* To be done *
Repeat the entries from the line with "Expand the Function call group" through the end of the entries, changing "spinner" to "stepper" and keeping everything else the same. Leave out the pictures.

Screen grounding entries:
────────────────

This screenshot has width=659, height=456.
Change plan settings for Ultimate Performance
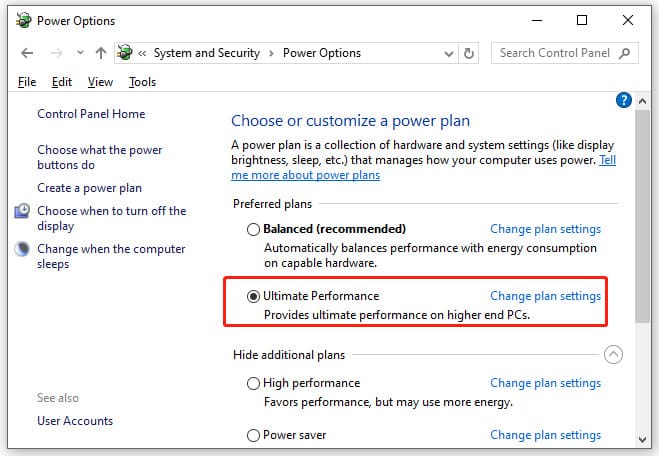point(545,296)
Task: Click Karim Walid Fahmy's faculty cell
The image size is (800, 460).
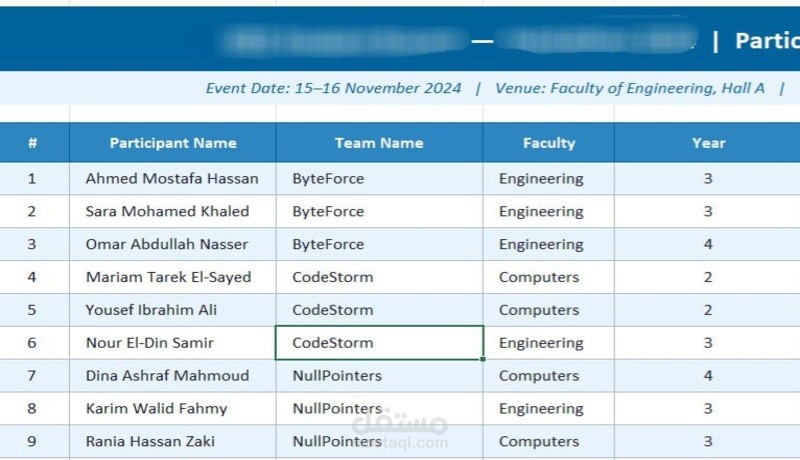Action: click(541, 409)
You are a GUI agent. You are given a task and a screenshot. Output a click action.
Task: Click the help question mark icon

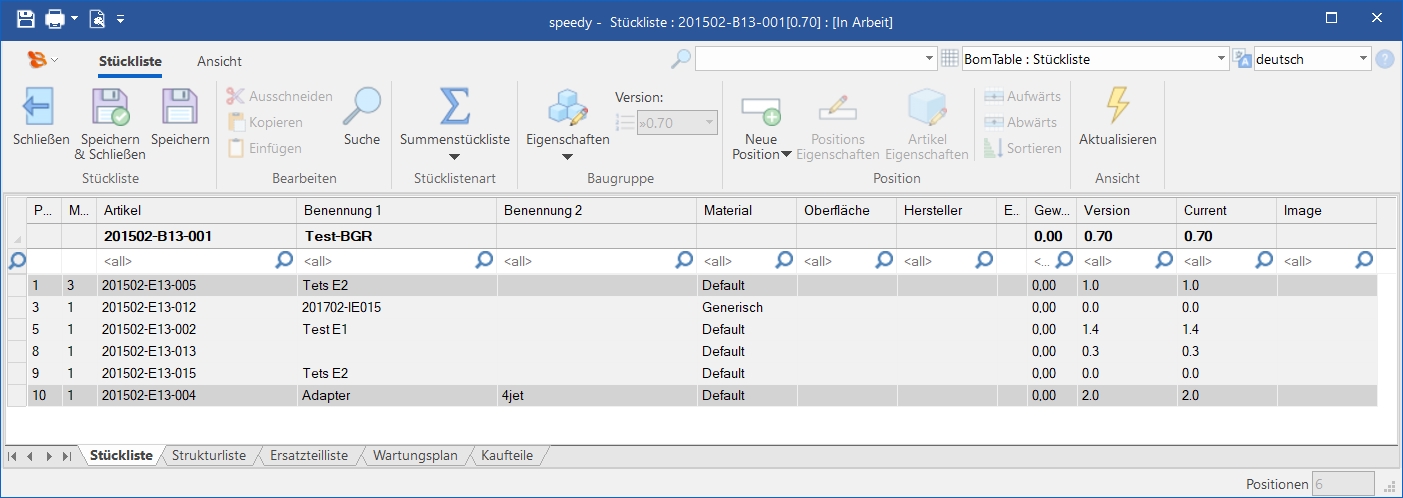(x=1385, y=59)
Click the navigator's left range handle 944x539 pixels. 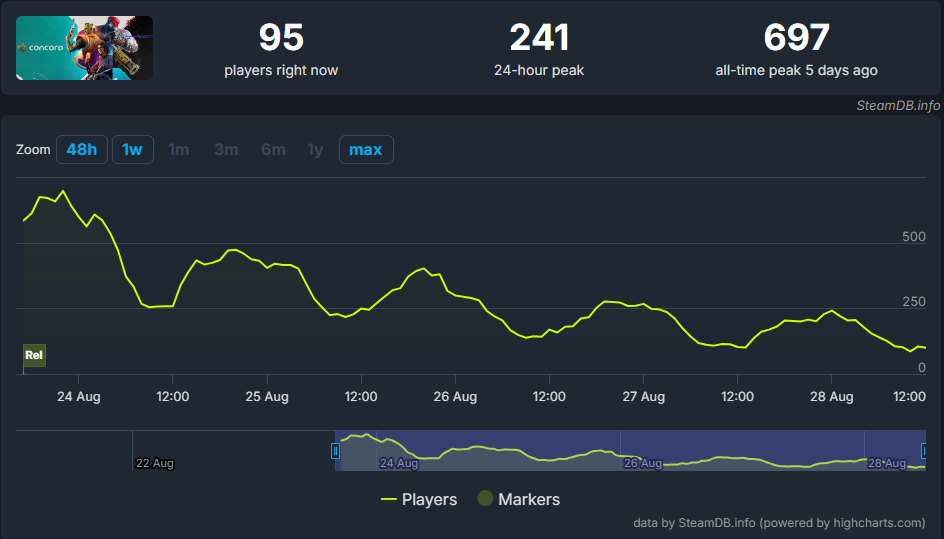pyautogui.click(x=336, y=451)
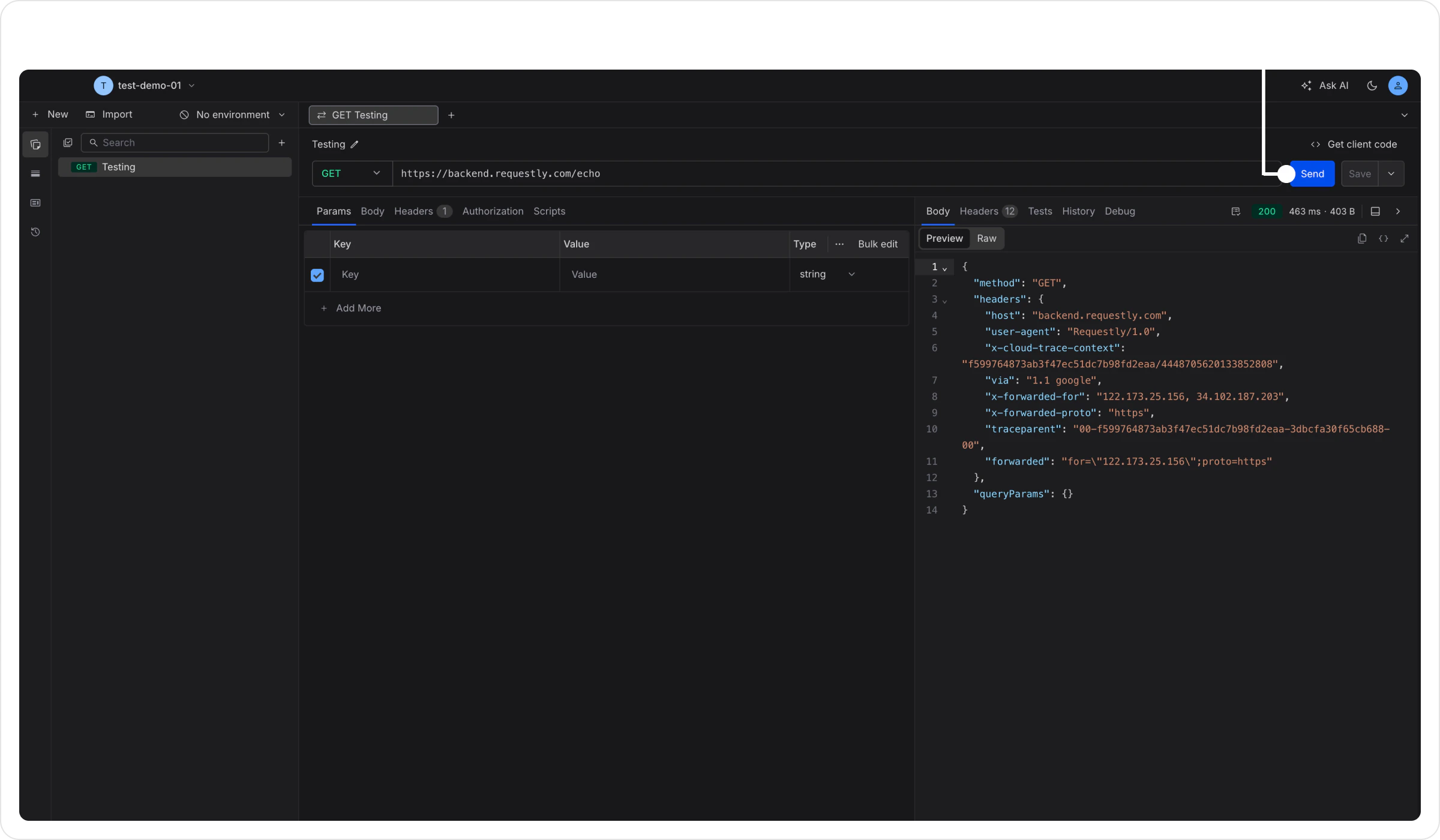1440x840 pixels.
Task: Open user profile avatar
Action: (1397, 86)

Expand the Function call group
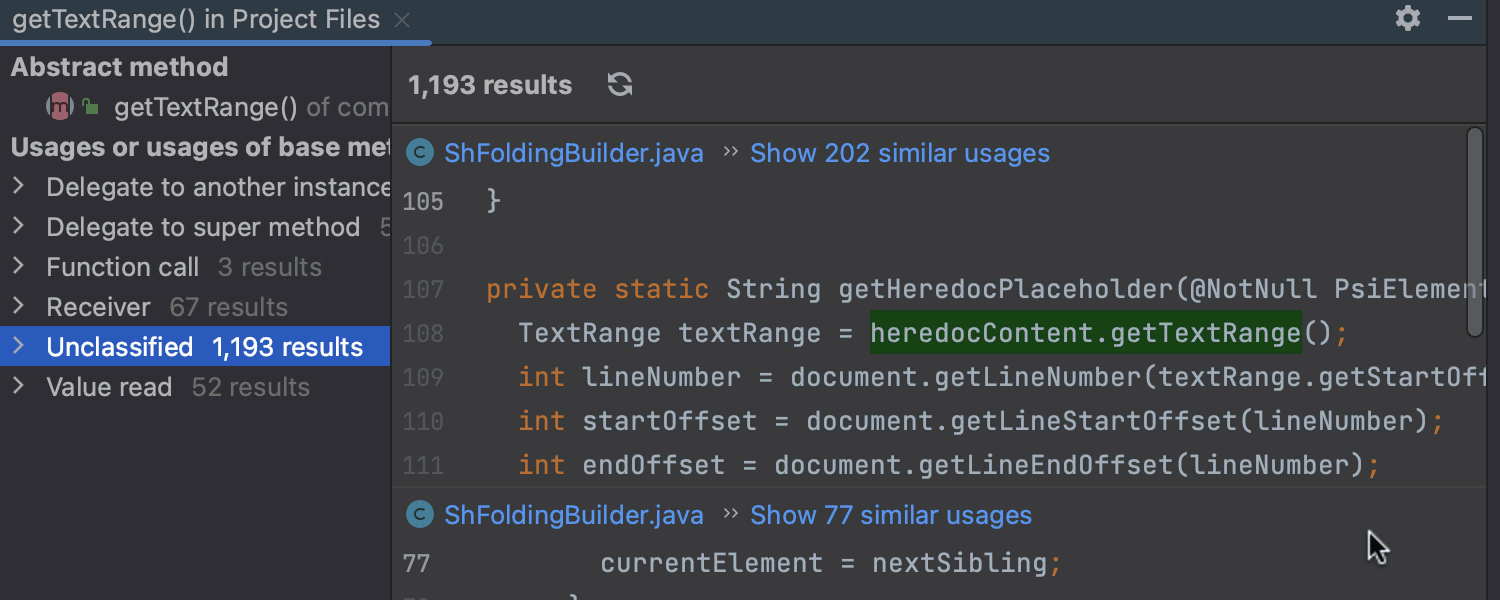point(18,267)
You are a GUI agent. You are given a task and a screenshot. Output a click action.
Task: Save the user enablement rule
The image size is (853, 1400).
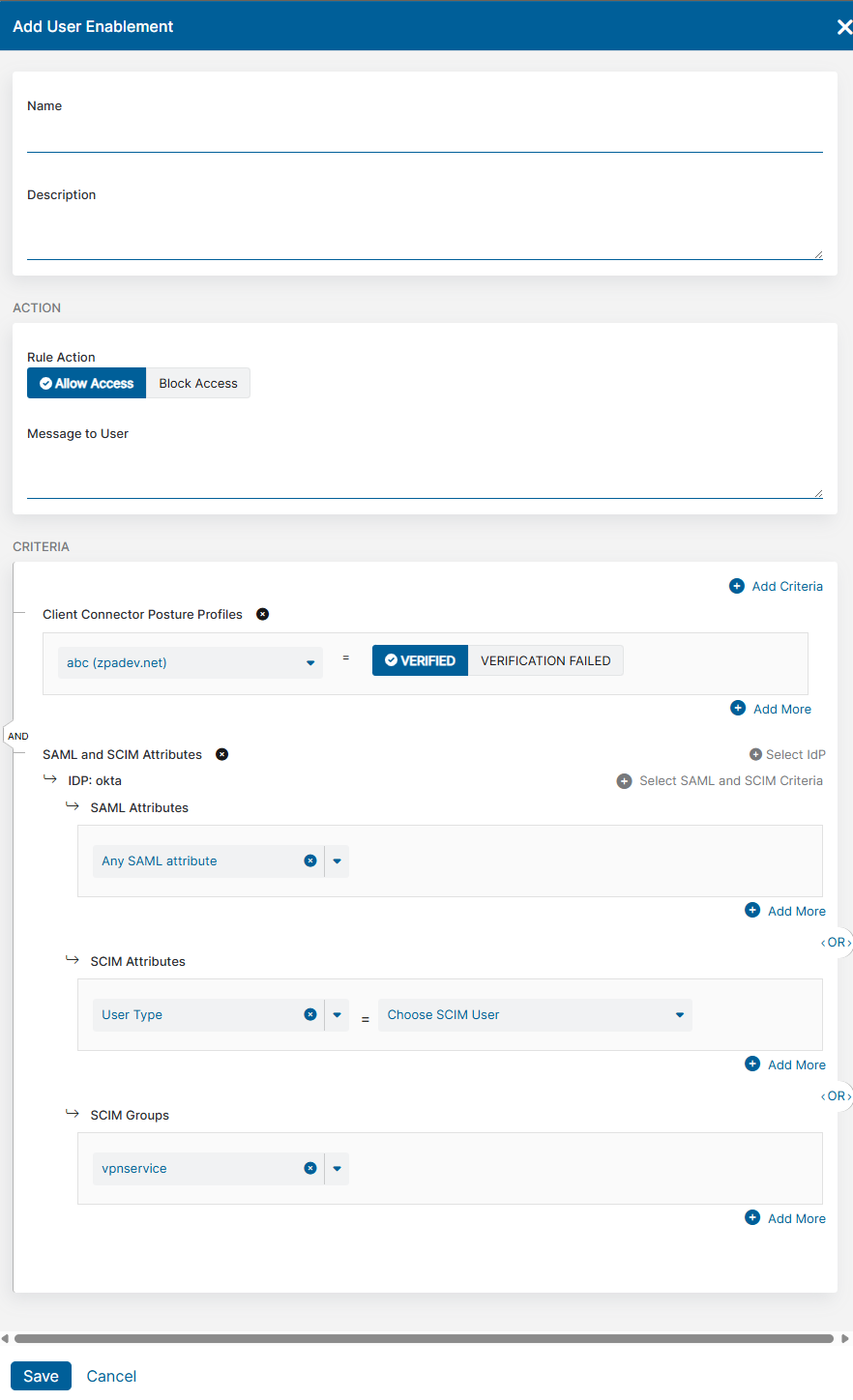click(x=41, y=1375)
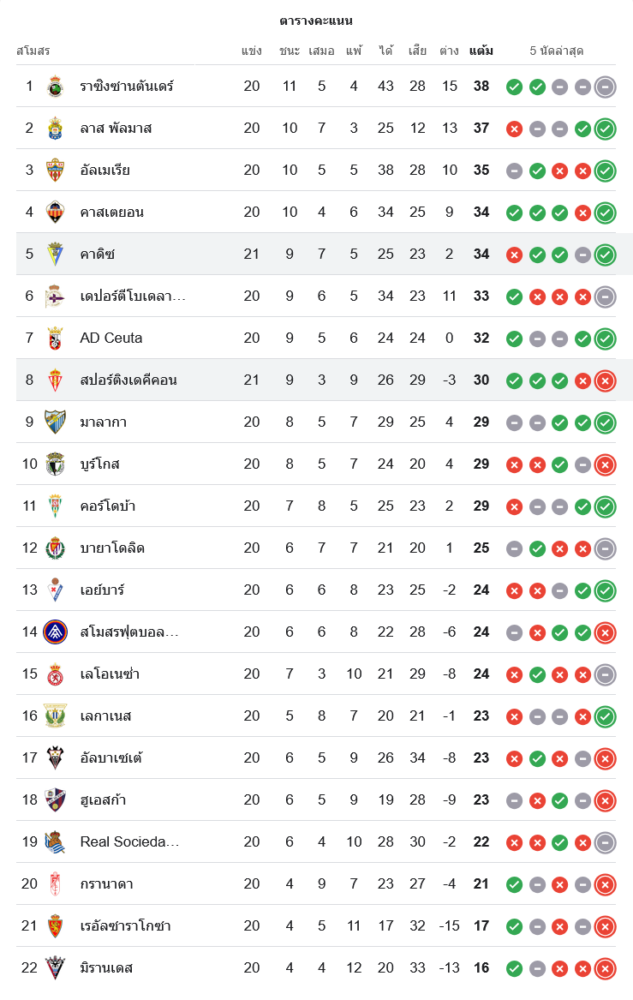
Task: Click the ตารางคะแนน table title
Action: pyautogui.click(x=316, y=20)
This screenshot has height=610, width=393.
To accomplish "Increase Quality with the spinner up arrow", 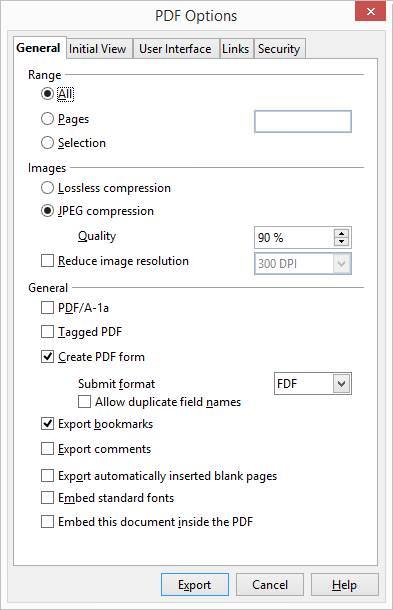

────────────────

* Final result *
Expand the Function call group
point(18,267)
You are a GUI agent. You are given a task and a screenshot. Output a click action.
Task: Save the user enablement rule
The image size is (853, 1400).
click(x=41, y=1375)
Task: Click the ตารางคะแนน table title
Action: pyautogui.click(x=316, y=20)
This screenshot has height=610, width=393.
To accomplish "Increase Quality with the stepper up arrow", 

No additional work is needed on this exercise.